<VV> '70 Corvair

James P. Rice ricebugg at mtco.com
Fri Aug 20 14:04:24 EDT 2010


All:  There were styling proposals for various front & rear engine cars,
mostly water pumpers, many with "Corvair" on the side scripts.  When the LM
design team finished the LM, they went on to the Camaro, while sometimes
working on other stuff under the general heading of "Corvair".  All the
styling drawings out in the public domain which are clearly "Corvair" seen
to be dated before '67.   In some of these "Corvair" drawings you can see
the Camaro, the Vega and the later Monza.  Go find and read Chuck Jordan's
speech in the Communique from many years ago, given at a left coast
convention, in which he mentions ongoing Corvair projects or the piece from
many years ago in Spl Interest Autos on Corvair styling.

I know Ken worked of a project labeled "70 Corvair".  I do not doubt his
memory, or that F.Body was working ahead of known facts.  But likewise, I
cannot tell you, if I tried to remember them, how many projects I worked on
within Caterpillar Product Support engineering which were labeled one thing
but were something else, or just some wild hare experiment.  On one project,
when I asked, I was told "I can tell you, but I'd have to kill you, because
they would come and kill both of us if I didn't do you in first."  He was
serious.  Years later, it became public knowledge when it was cancelled, I
learned the project was for a mobile ICBM launcher.

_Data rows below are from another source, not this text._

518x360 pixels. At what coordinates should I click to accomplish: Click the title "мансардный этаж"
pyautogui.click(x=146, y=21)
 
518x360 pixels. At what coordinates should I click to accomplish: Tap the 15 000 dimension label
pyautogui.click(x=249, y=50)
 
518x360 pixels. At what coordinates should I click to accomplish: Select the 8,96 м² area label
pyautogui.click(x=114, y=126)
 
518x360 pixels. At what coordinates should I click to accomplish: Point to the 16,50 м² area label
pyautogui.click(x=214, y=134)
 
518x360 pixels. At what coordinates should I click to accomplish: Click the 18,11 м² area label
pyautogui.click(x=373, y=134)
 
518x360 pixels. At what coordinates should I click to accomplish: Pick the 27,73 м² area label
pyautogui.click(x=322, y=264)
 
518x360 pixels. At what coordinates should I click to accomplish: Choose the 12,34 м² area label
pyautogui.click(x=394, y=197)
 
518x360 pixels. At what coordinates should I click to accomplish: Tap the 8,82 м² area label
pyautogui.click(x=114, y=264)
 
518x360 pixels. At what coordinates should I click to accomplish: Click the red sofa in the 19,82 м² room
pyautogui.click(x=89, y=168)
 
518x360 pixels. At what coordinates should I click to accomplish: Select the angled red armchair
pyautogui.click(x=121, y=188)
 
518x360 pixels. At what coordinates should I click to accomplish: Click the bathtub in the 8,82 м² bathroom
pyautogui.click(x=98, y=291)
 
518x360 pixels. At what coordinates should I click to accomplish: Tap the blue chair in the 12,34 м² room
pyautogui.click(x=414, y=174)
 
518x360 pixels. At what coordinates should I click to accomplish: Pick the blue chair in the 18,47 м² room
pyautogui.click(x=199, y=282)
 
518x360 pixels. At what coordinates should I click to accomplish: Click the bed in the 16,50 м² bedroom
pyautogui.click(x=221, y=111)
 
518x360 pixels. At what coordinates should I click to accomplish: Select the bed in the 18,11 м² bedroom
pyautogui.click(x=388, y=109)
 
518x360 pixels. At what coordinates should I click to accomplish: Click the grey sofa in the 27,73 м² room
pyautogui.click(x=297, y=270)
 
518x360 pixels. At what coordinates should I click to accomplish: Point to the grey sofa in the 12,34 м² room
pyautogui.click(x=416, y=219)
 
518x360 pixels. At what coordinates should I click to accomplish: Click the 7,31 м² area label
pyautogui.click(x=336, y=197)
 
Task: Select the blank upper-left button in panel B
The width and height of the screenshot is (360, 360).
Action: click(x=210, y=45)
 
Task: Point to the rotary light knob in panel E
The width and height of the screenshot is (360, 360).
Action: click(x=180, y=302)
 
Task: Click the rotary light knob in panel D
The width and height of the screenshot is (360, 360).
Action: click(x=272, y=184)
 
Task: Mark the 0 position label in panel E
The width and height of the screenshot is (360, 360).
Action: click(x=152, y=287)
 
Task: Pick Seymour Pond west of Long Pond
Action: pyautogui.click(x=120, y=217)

Ken and I had a somewhat heated exchange a couple years ago about this,  So
I went digging, and I have a 12 page article on the subject giving evidence
about why and when the Corvair died.  Most of the evidence has been
published in the Communique, but you have to retain the information and
connect the dots.  In a criminal court, what I found would be mostly
circumstantial evidence, but in a civil court, the "preponderance of
evidence" is conclusive: there wasn't going to be any chassis labeled "1970
Corvair", in spit of the work some of the various areas of GM did toward
one.

GM never said "Why" so far as I can remmember, just that the Corvair was
dead.

Thank Ralph for the '67-69 Corvairs.

Historically Yours,
			James

*********************************************

Message: 4
Date: Thu, 19 Aug 2010 07:36:38 -0700 (PDT)
From: Frank Ness <aircoolvair at yahoo.com>
Subject: Re: <VV> Corvair and OBD, EFI, etc
To: virtualvairs at corvair.org

Question that begs to be asked.... were there any body, style changes for
1970? If so what were they?

Regards,
Frank

--- On Thu, 8/19/10, kenpepke at juno.com <kenpepke at juno.com> wrote:

> From: kenpepke at juno.com <kenpepke at juno.com>
> Subject: Re: <VV> Corvair and OBD, EFI, etc
> To: virtualvairs at corvair.org
> Date: Thursday, August 19, 2010, 11:52 AM
>
> What was the 'official' GM / Chevrolet reason for the demise of the
Corvair?? Fisher Body Division was well on the way for tooling a 1970
model.? I worked on that project.? GM has a policy of business as usual
until the official change takes place so even though engineering  knew the
end was coming it was not well known exactly when.? A great deal of start up
problems at the new Lordstown plant was at least partially responsible for
the last of Corvair production to be done off line and that may have been an
unadvertised major factor.?
>
> Chevrolet Engineering was well aware that the government had full intent
to exercise more and more control of their product and emissions was the
talked about 'item of the day' in house.? It was well known an air cooled
engine would not meet the expected upcoming US standards.? That
> would not be something GM would have wanted to advertise either.? Seems to
me the official reason was lack of market response and that was back in
November of 65.?  We know they carried the car through the 69 model year
because of Mr. Nader.? To the outside world it died a quiet death.